Saved data entries
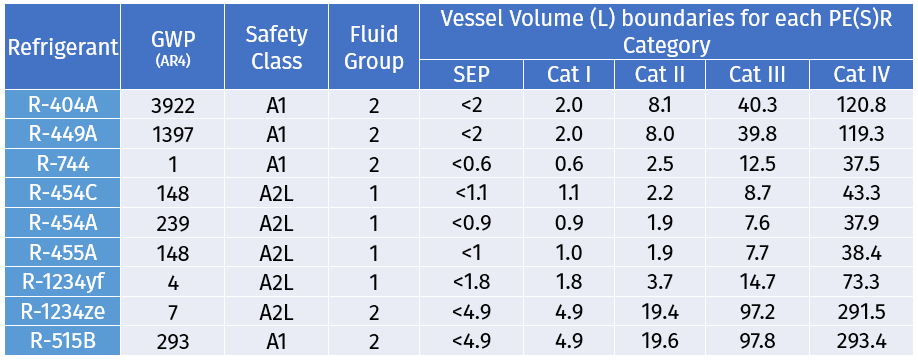Select the SEP sub-column header

tap(471, 74)
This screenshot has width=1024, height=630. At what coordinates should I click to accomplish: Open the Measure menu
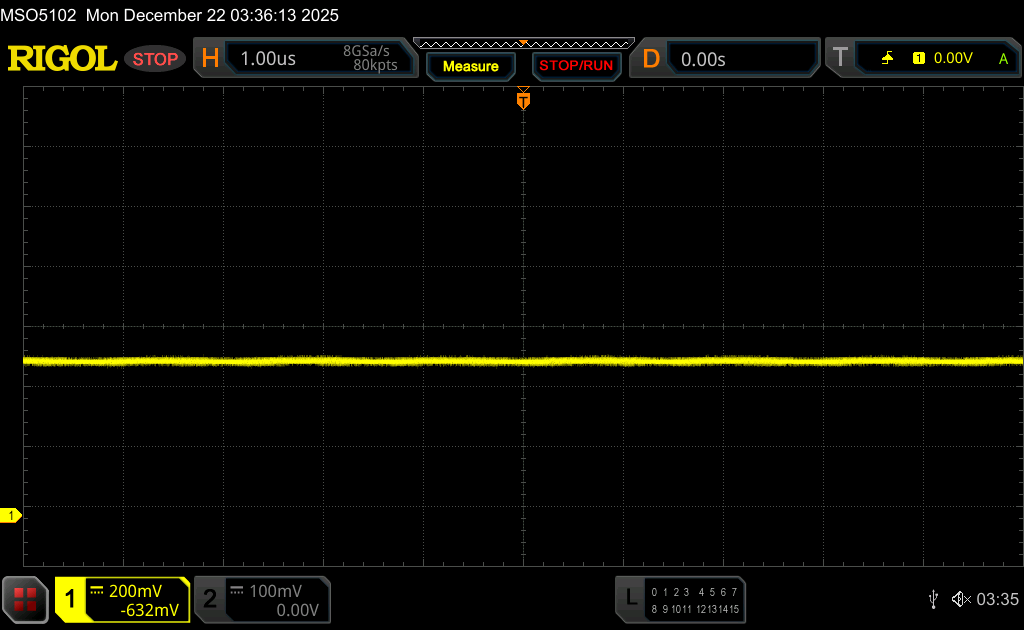[x=470, y=66]
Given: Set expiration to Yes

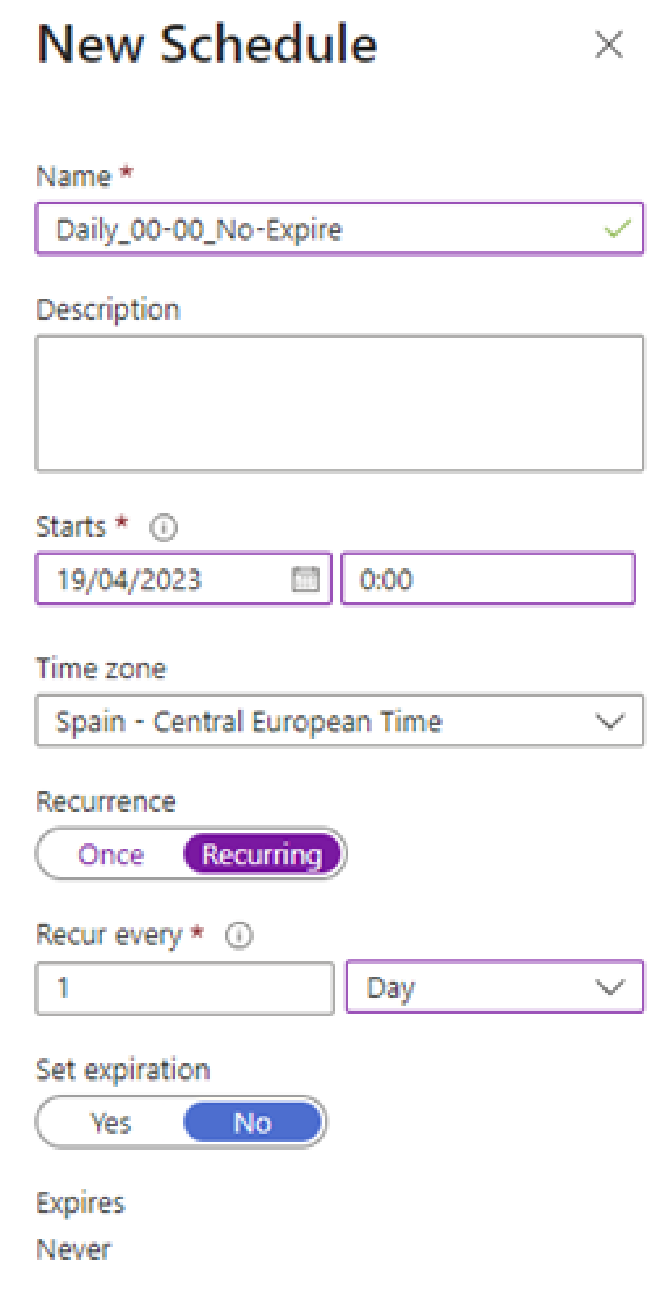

_Your task_
Repeat exactly the lines above, from the line containing "This screenshot has" through the last line of the records, inclusive; omit any pictures.

_Exercise answer_
This screenshot has width=1024, height=630. At what coordinates should I click to accomplish: Open the Measure menu
[x=470, y=66]
Given: Set expiration to Yes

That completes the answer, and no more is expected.